= SOURCE =

1

EXPLAIN shows that PostgreSQL chooses a bad plan for hash join. it should have first iterate by tags_name_value_height2 in the table tags and use it to find corresponding transactions.id, but instead Postgres does a stupid reverse: it first iterates using transactions_id on transactions.

It's despite I do have all needed (composite) indexes.

How to make it work the right way?

explain
select *
from "transactions" 
join tags on transactions.id = tags.tx_id
where "tags"."name" = 'ZGF0YWJhc2U'
and "tags"."value" in ('c29sYXJ3ZWF2ZS10ZXN0bmV0LWFyY2hpdmU')
limit 2;
                                                        QUERY PLAN                                                        
--------------------------------------------------------------------------------------------------------------------------
 Limit  (cost=246323.53..246710.80 rows=2 width=1964)
   ->  Hash Join  (cost=246323.53..12515067.96 rows=63359 width=1964)
         Hash Cond: ((transactions.id)::text = (tags.tx_id)::text)
         ->  Index Scan using transactions_id on transactions  (cost=0.56..10146177.49 rows=3822241 width=1803)

= DATA BLOCK =
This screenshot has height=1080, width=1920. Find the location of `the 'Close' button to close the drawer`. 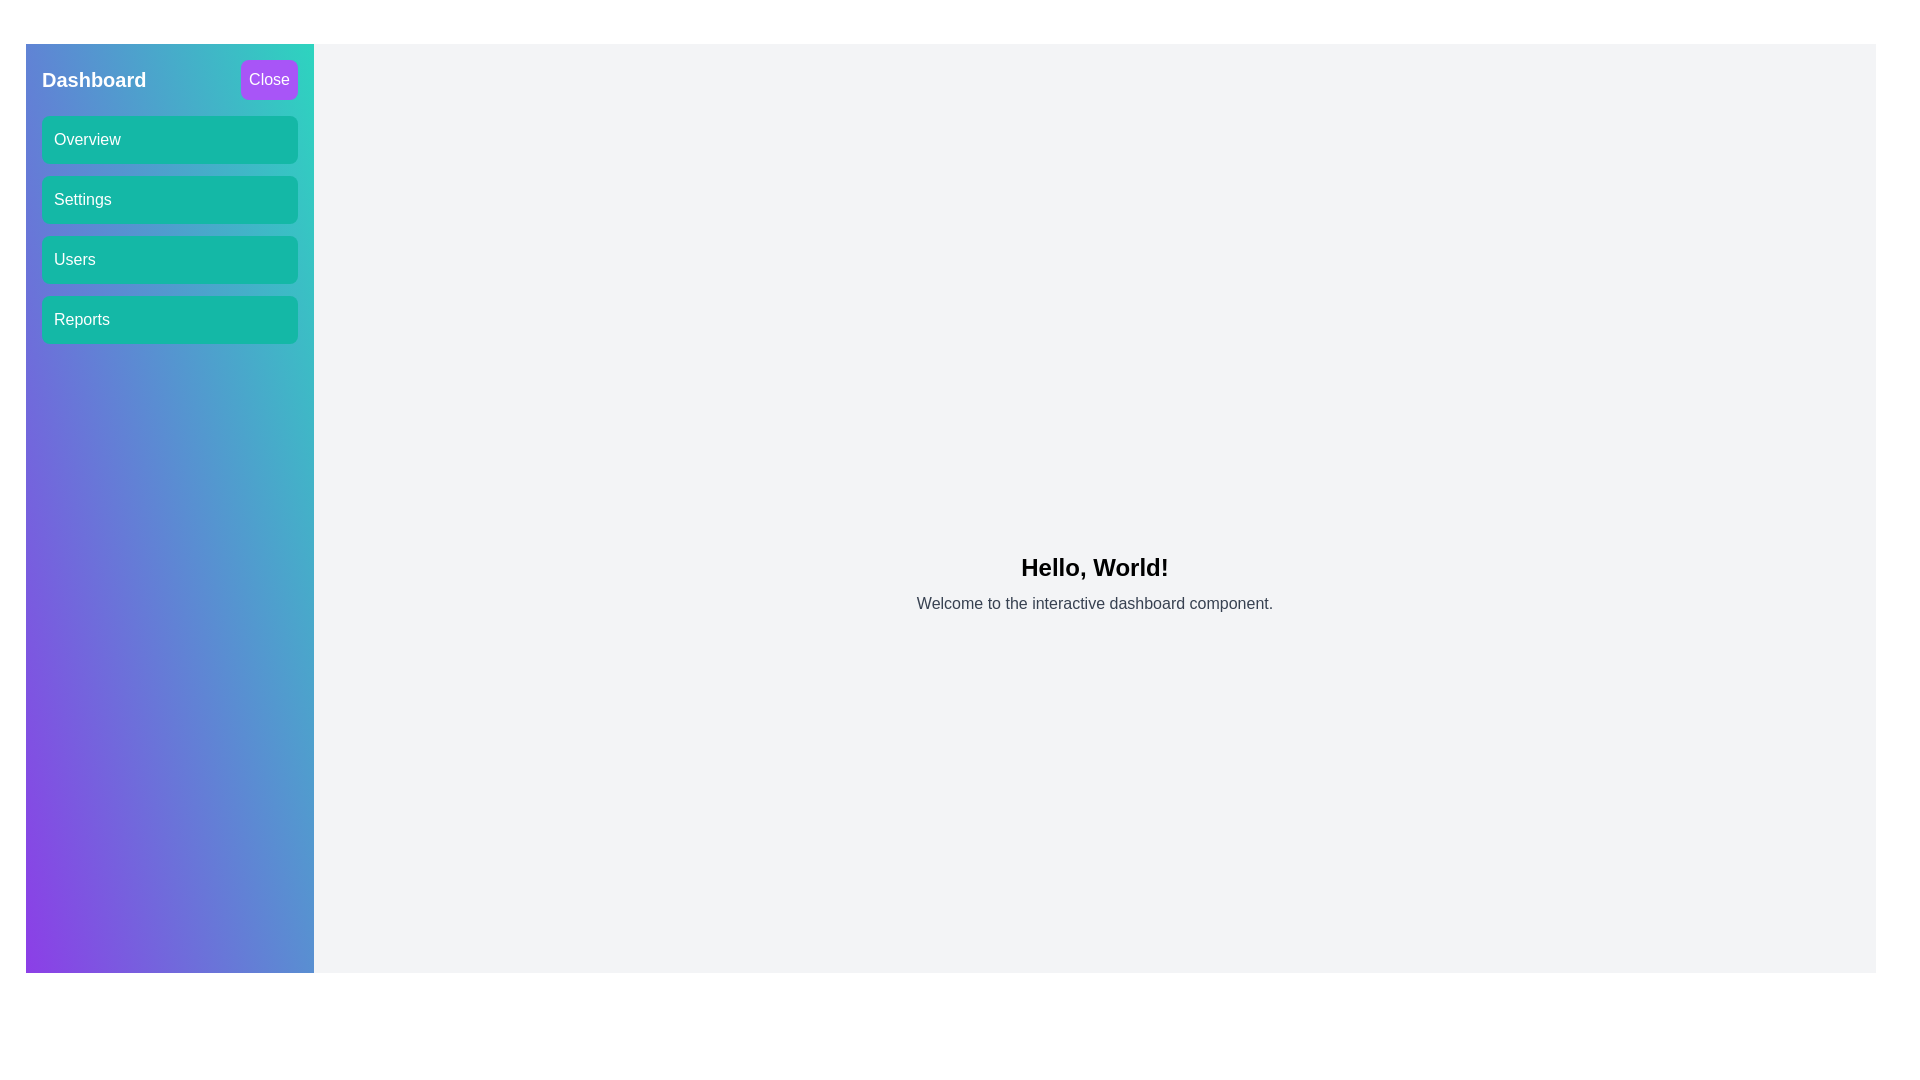

the 'Close' button to close the drawer is located at coordinates (267, 79).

= TO DO =
Set down, word for word, the part of the PostgreSQL join question starting with "join tags on" and going on through "(cost=0.56..10146177.49 rows=3822241 width=1803)".

= ANSWER TO THIS EXERCISE =
join tags on transactions.id = tags.tx_id
where "tags"."name" = 'ZGF0YWJhc2U'
and "tags"."value" in ('c29sYXJ3ZWF2ZS10ZXN0bmV0LWFyY2hpdmU')
limit 2;
                                                        QUERY PLAN                                                        
--------------------------------------------------------------------------------------------------------------------------
 Limit  (cost=246323.53..246710.80 rows=2 width=1964)
   ->  Hash Join  (cost=246323.53..12515067.96 rows=63359 width=1964)
         Hash Cond: ((transactions.id)::text = (tags.tx_id)::text)
         ->  Index Scan using transactions_id on transactions  (cost=0.56..10146177.49 rows=3822241 width=1803)